----- Record excerpts -----

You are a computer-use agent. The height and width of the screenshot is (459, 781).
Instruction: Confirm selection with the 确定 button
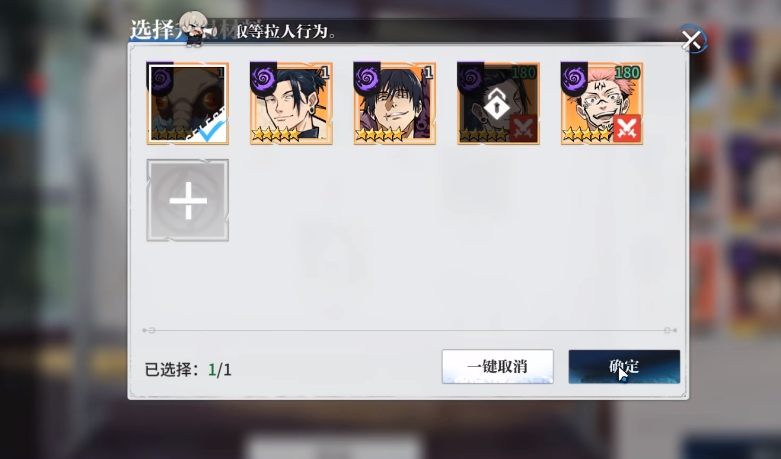(x=624, y=367)
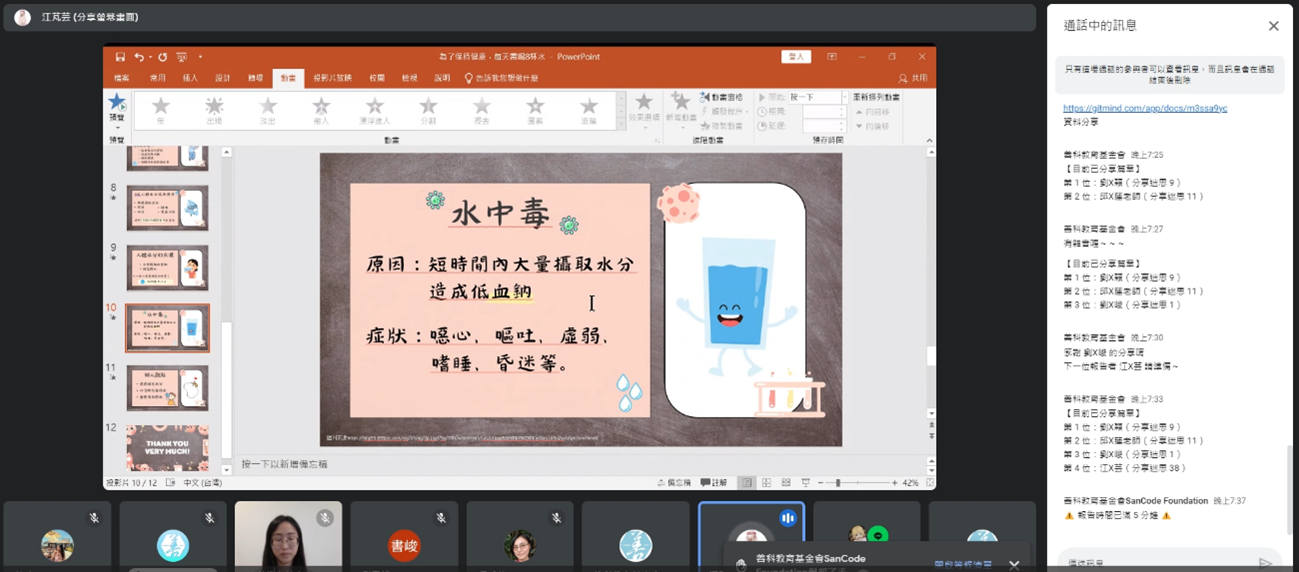This screenshot has height=572, width=1299.
Task: Expand the animation effects gallery
Action: [621, 124]
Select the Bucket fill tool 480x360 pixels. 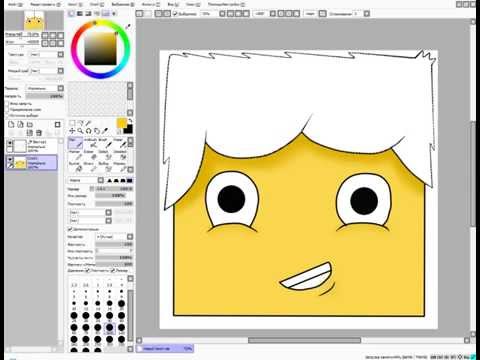pyautogui.click(x=76, y=167)
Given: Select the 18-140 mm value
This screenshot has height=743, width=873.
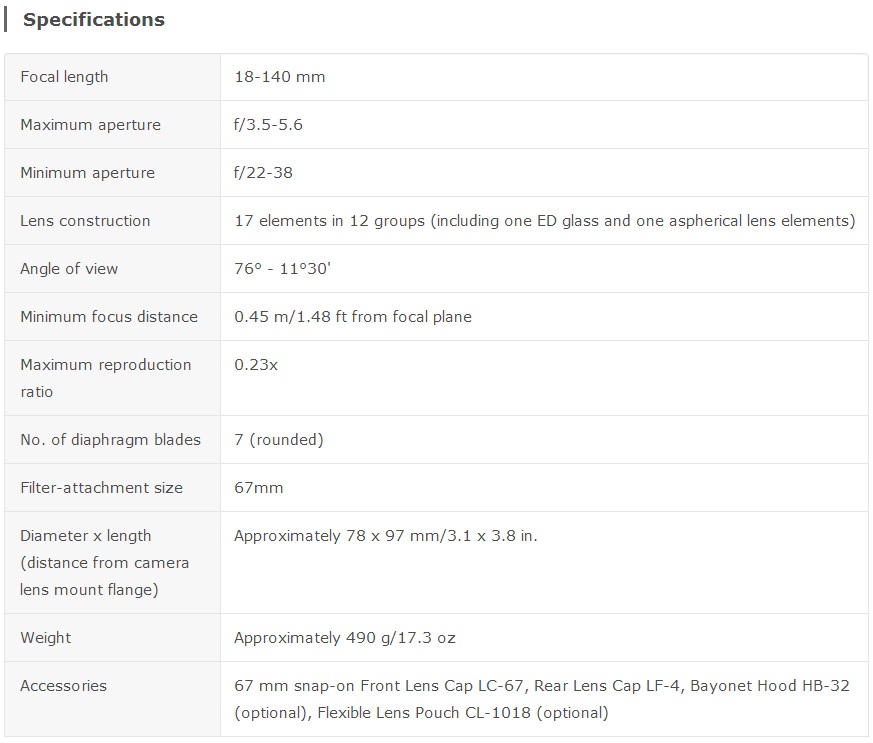Looking at the screenshot, I should (279, 77).
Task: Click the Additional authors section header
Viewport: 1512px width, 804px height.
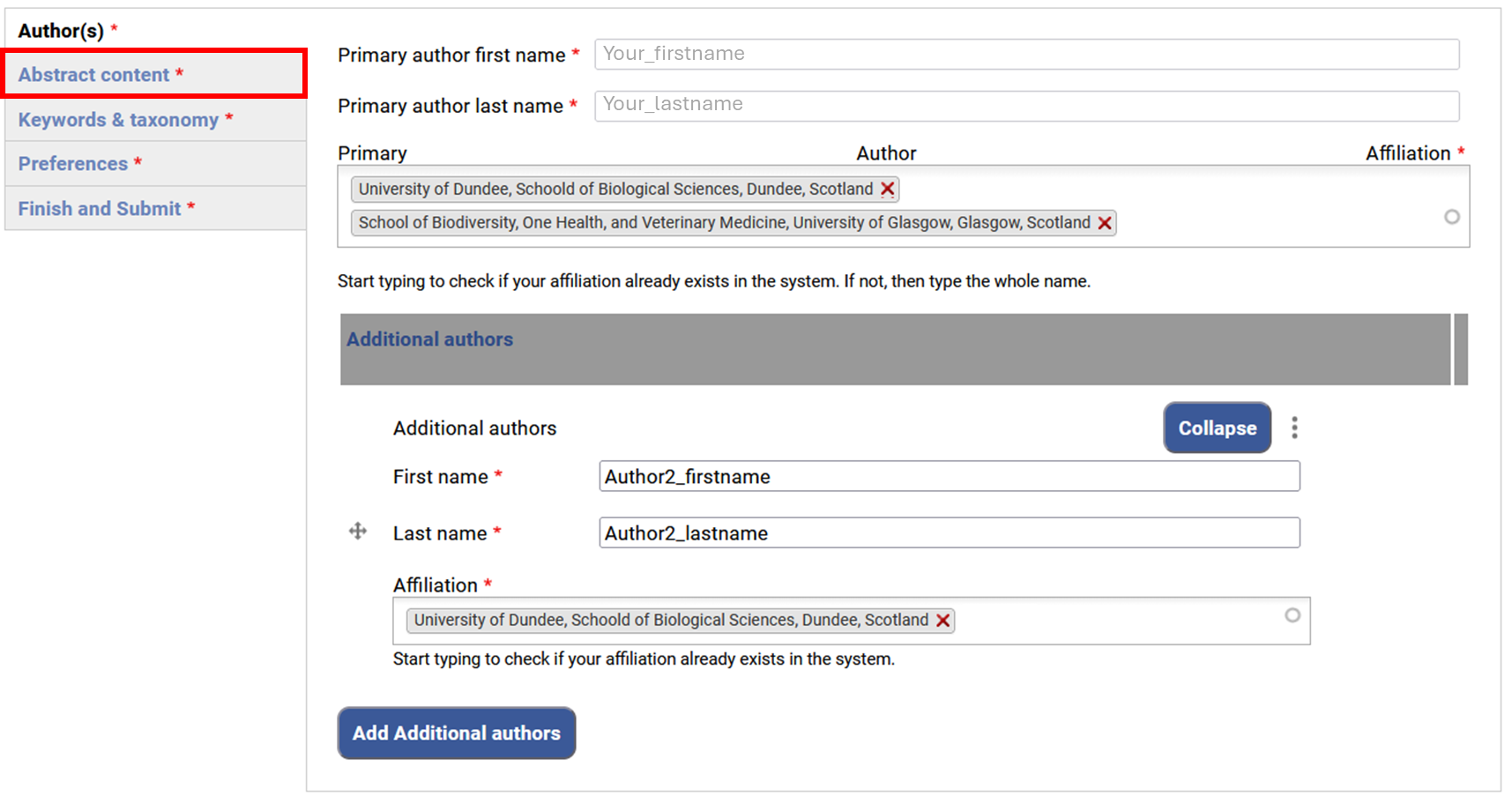Action: (430, 340)
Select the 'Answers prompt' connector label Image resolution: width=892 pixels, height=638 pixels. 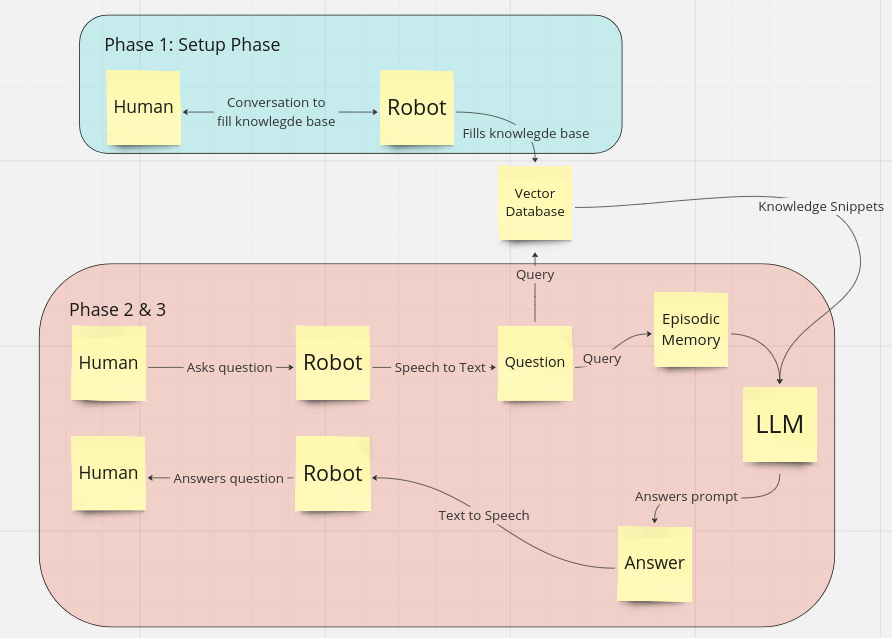click(x=686, y=497)
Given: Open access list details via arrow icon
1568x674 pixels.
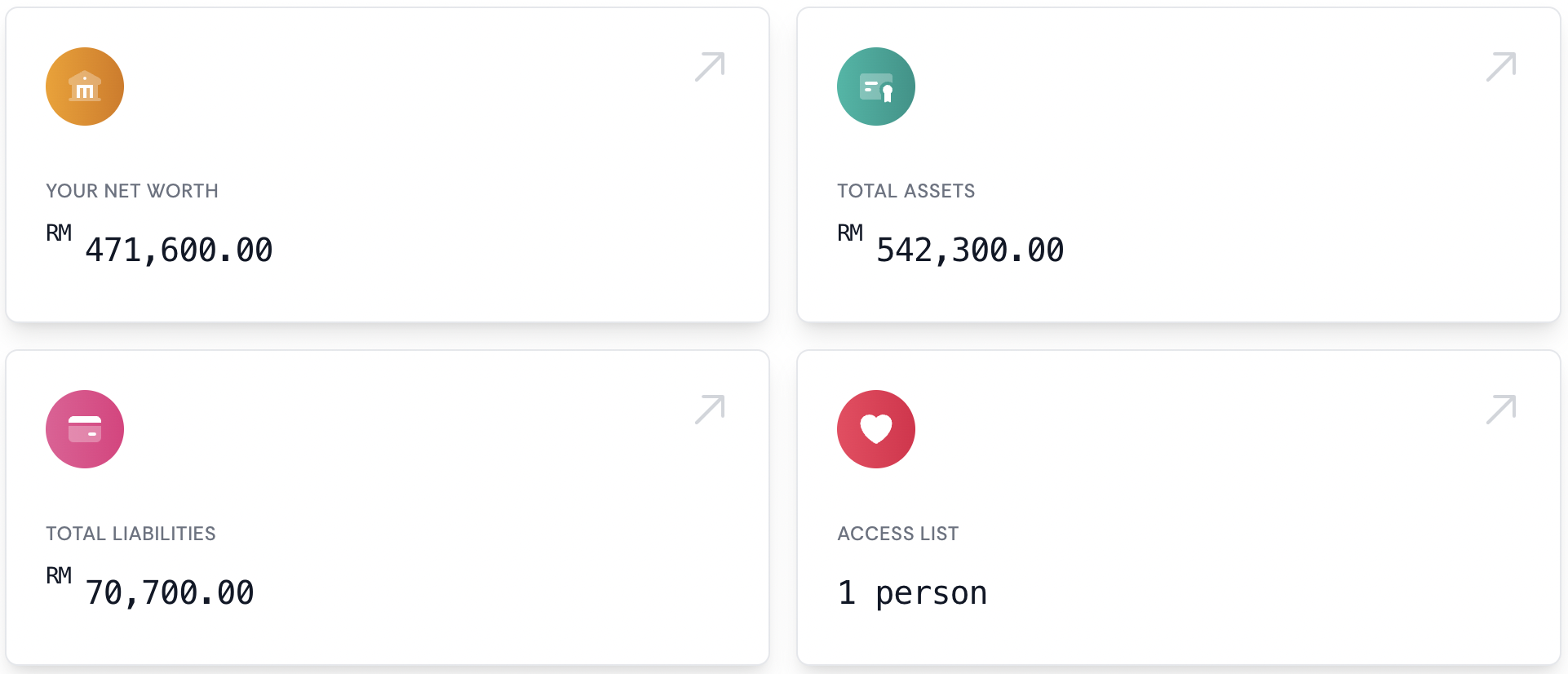Looking at the screenshot, I should tap(1501, 410).
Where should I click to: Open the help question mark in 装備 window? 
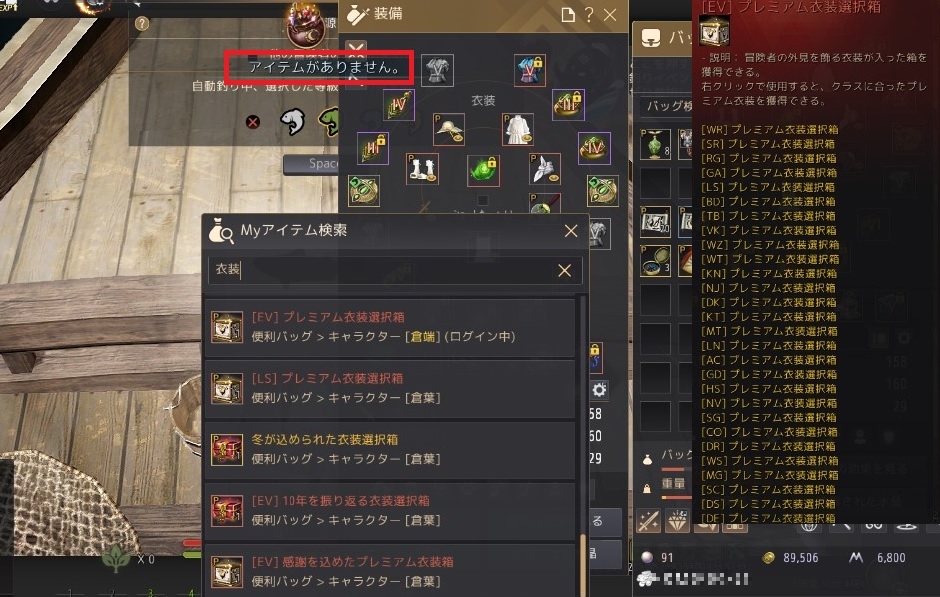pos(589,15)
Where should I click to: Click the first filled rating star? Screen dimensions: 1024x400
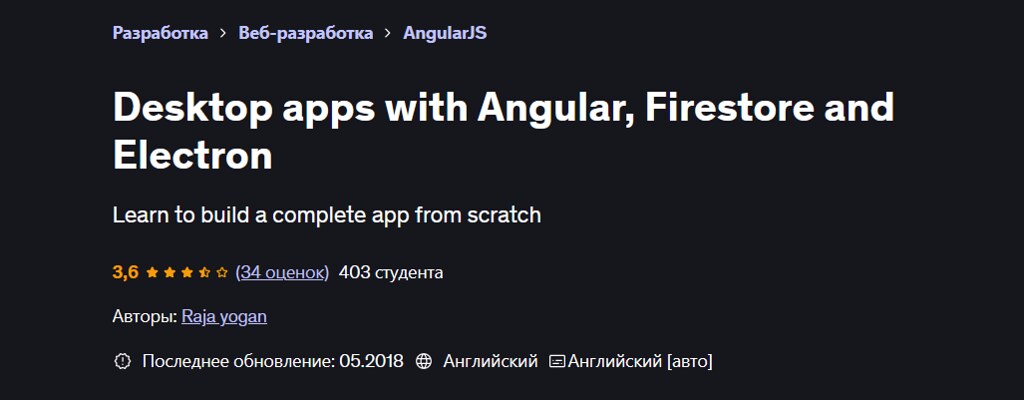click(152, 272)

-----

The task ::
Count the rows above that contain the word "Open" with matching capitalization, and reply with the number alone.

Task output ::
2